TASK TO CARRY OUT:
Go through the listing below and write out exactly the lines from the one that mentions "The height and width of the screenshot is (963, 978)." through the one that mentions "You are a GUI", minus the pictures.
INPUT START
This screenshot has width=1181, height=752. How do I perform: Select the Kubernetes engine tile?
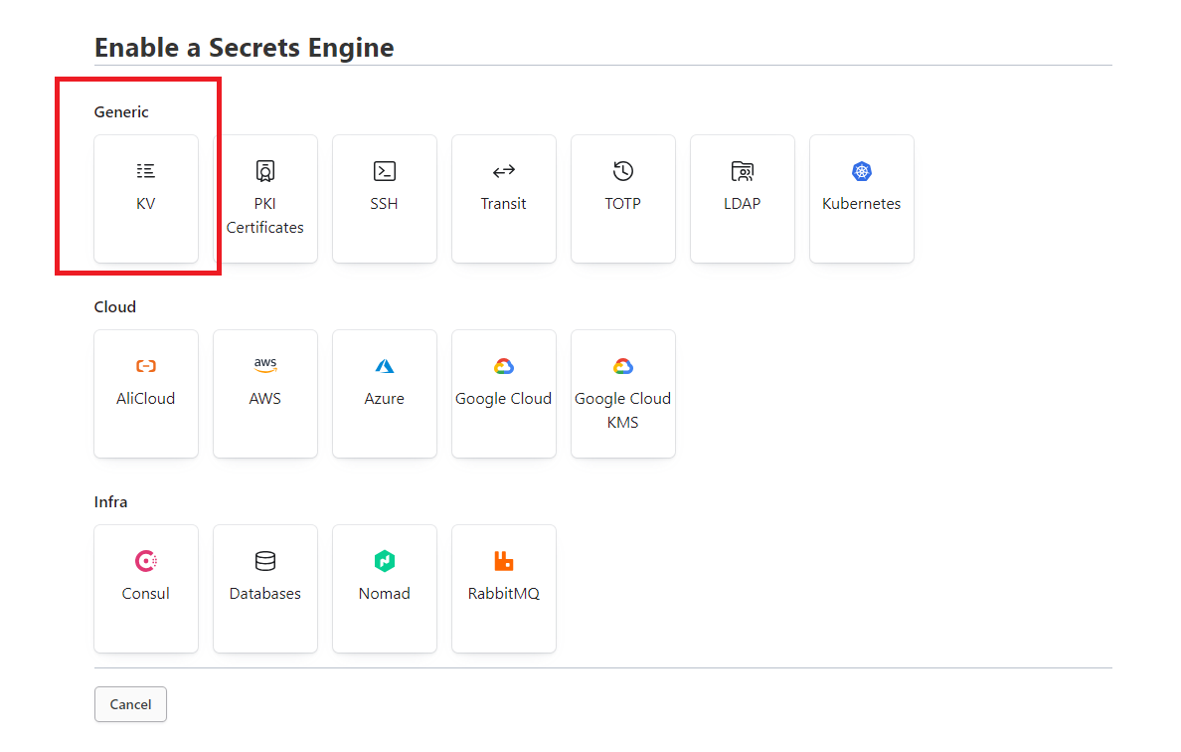(x=862, y=197)
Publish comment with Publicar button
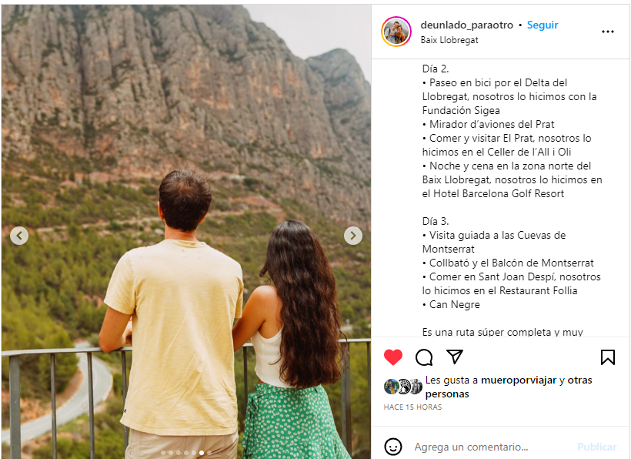 597,447
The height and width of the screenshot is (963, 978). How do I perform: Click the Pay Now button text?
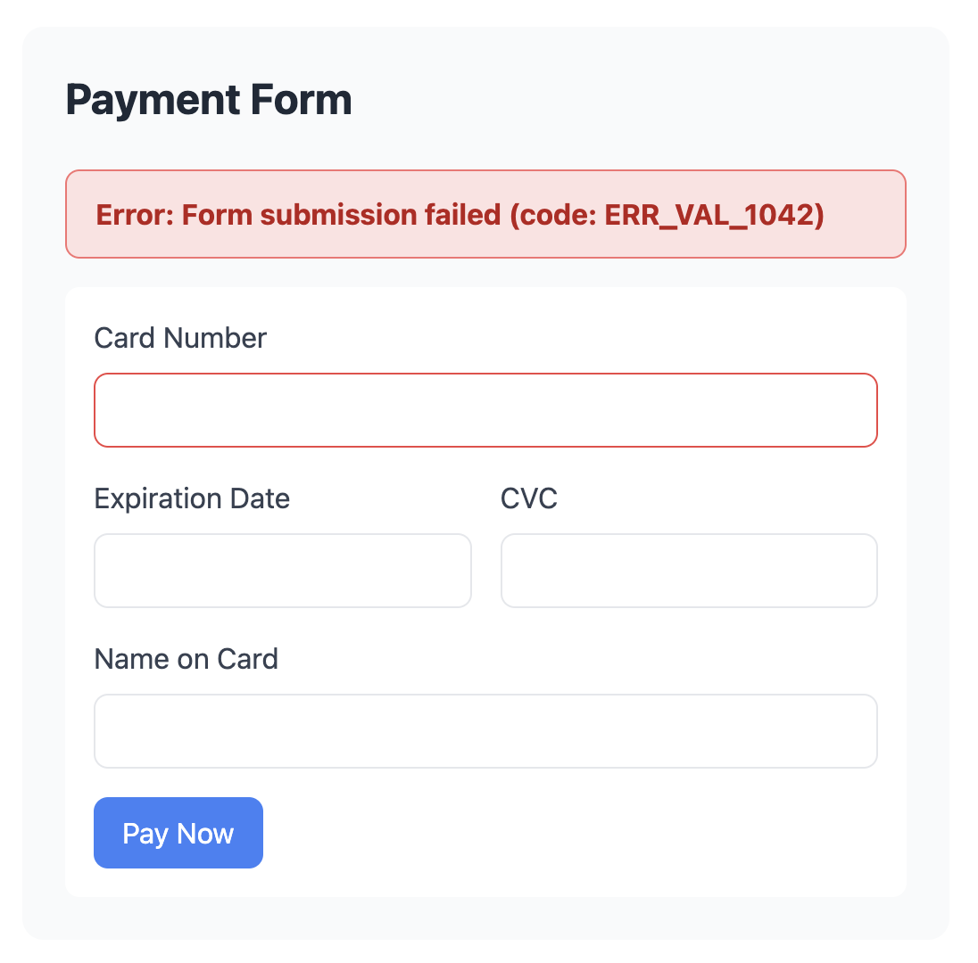(178, 832)
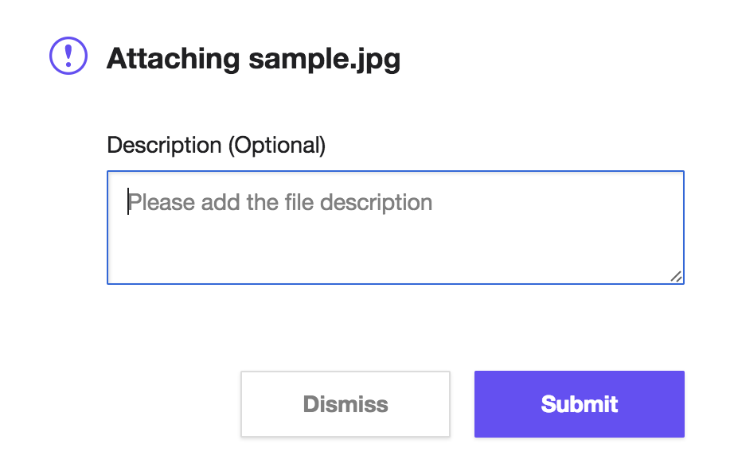The image size is (734, 471).
Task: Click the 'Description (Optional)' label
Action: [217, 146]
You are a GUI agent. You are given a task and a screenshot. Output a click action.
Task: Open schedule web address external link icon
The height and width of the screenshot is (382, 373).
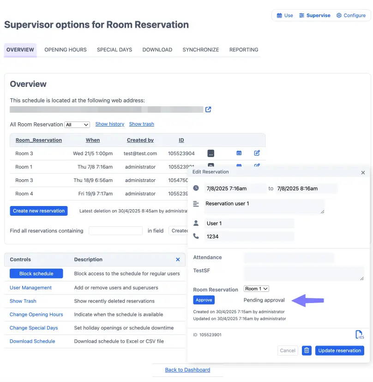tap(208, 109)
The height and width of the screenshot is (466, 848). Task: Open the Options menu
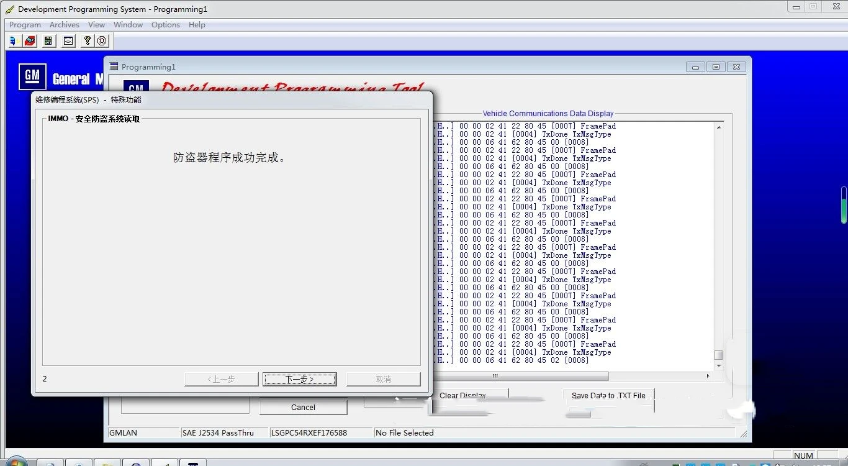[x=166, y=25]
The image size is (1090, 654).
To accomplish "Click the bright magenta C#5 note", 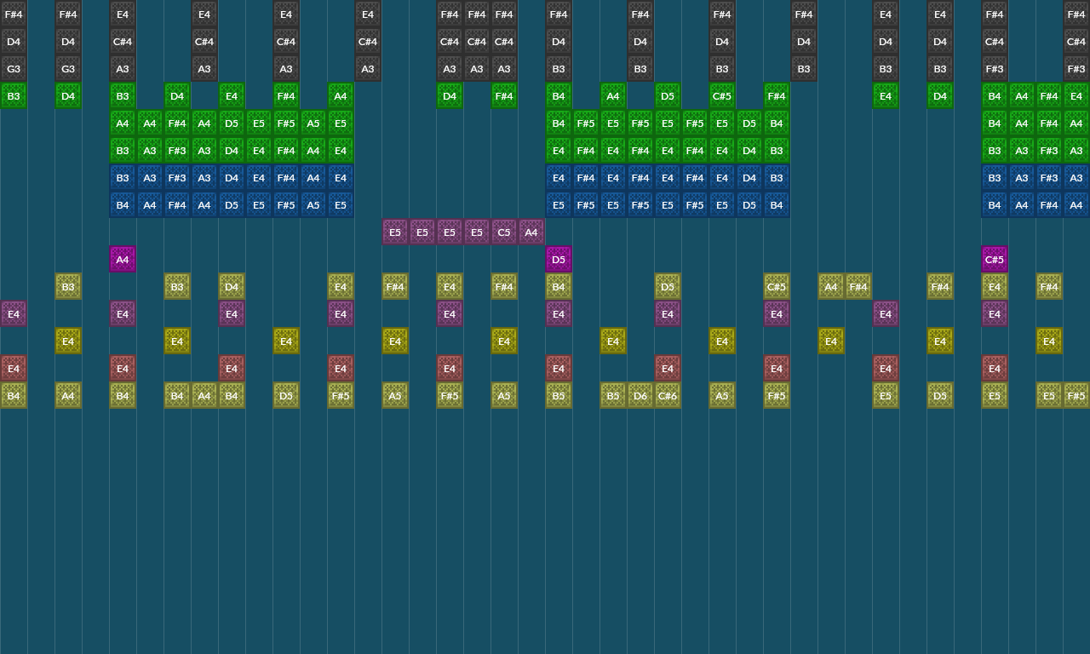I will [x=995, y=259].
INPUT END
WRITTEN REPLY:
The height and width of the screenshot is (963, 978). How do I perform: Click the Pay Now button text?
(178, 832)
The image size is (734, 471).
Task: Click the 'Description (Optional)' label
Action: [217, 146]
You are a GUI agent. You are given a task and a screenshot. Output a click action.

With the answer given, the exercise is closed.